Maximizing Color While Minimizing Work
Gardeners who are seeking a lot of color with little maintenance can get both from summer-blooming bulbs, which should be planted soon.
Once established, bulbs tend to return perennially with colorful displays of flowers. Most bulbs that bloom in spring, such as daffodils, tulips, leucojum and crocuses, are planted in fall. Many colorful bulbs that bloom in summer are planted when the soil begins to warm in spring.
The word "bulb" is a somewhat generic term for plants with food-storing roots. These can technically be corms, rhizomes, tubers or fleshy rhizome-like roots, rather than true bulbs. Dahlias, for instance, are tubers. Gladioli are corms, and cannas, alstroemeria and other plants with elongated, thickened roots are rhizomes.
Most of these are available in a variety of shapes and sizes. Each type has guidelines concerning planting.
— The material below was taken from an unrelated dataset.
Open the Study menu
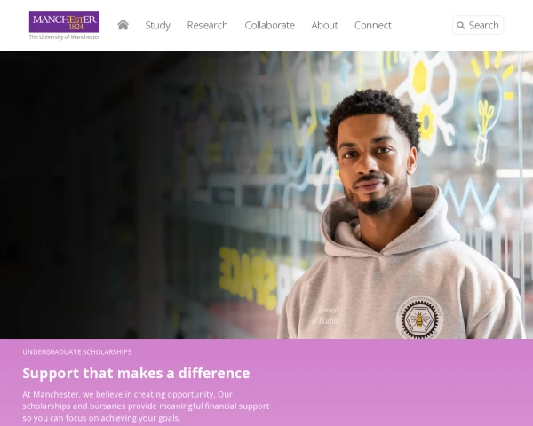Image resolution: width=533 pixels, height=426 pixels. point(158,25)
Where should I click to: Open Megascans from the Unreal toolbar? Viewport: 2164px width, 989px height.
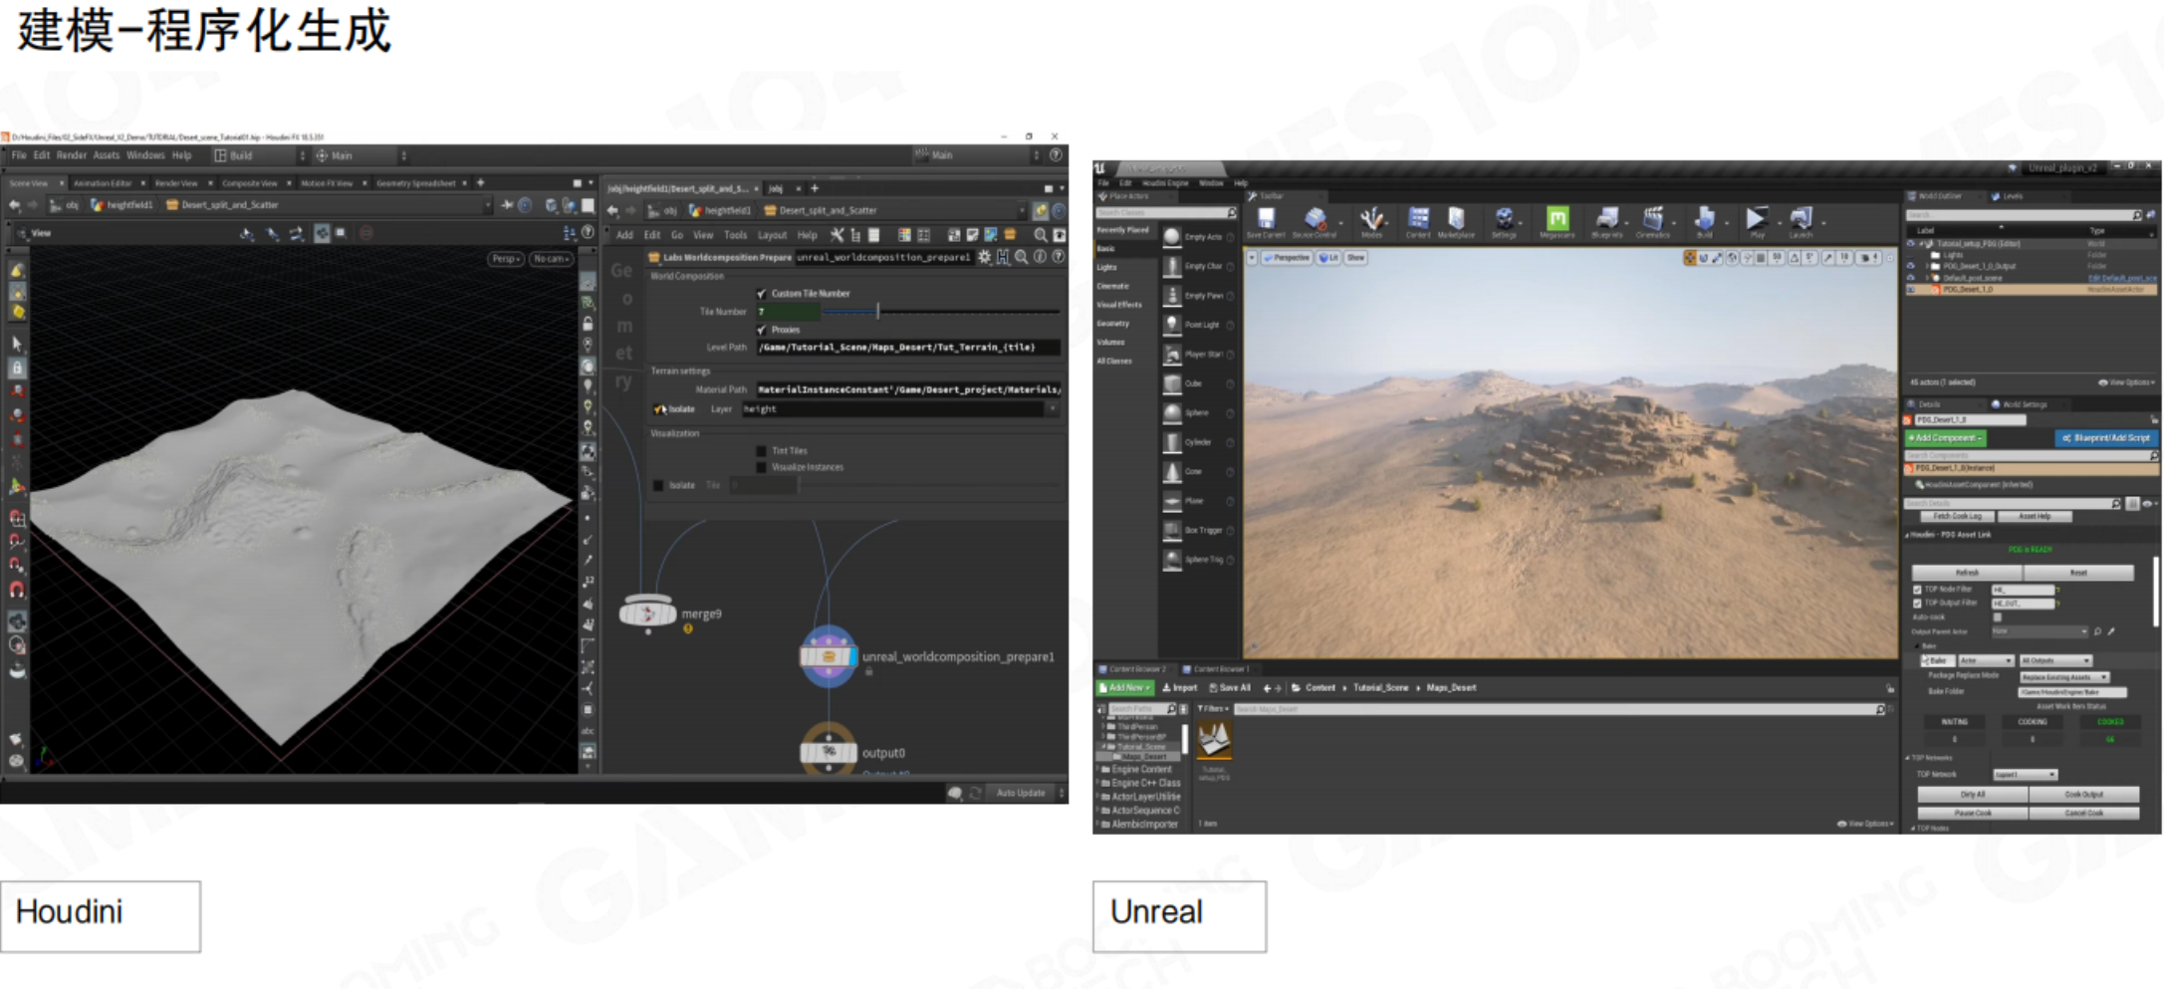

Make sure to follow the proper directions for each variety so you will get full advantage of their blooms.
There are bulbs for every location and situation. Some, such as irises and cannas, will grow in bogs or even in ponds; others, such as crocosmia and milkweed (asclepias), prefer dry, sunny conditions. Tuberous begonias, rodgersia and hostas do well in partial or shady locations.
Bulbs work well when used along with perennials in borders. Summer flowering bulbs not only will complement perennials, but also will fill in during seasons when perennials aren't making a show. Some bulbous plants that lend themselves to this type of use are hostas, daylilies, Joe-pye weed, agapanthus, lilium and liatris. Bulb foliage will die or begin to look tired, but most should not be cut back until it withers. When inter-planted with other flora, the foliage will be covered and the unattractive fading blooms and foliage will go unnoticed.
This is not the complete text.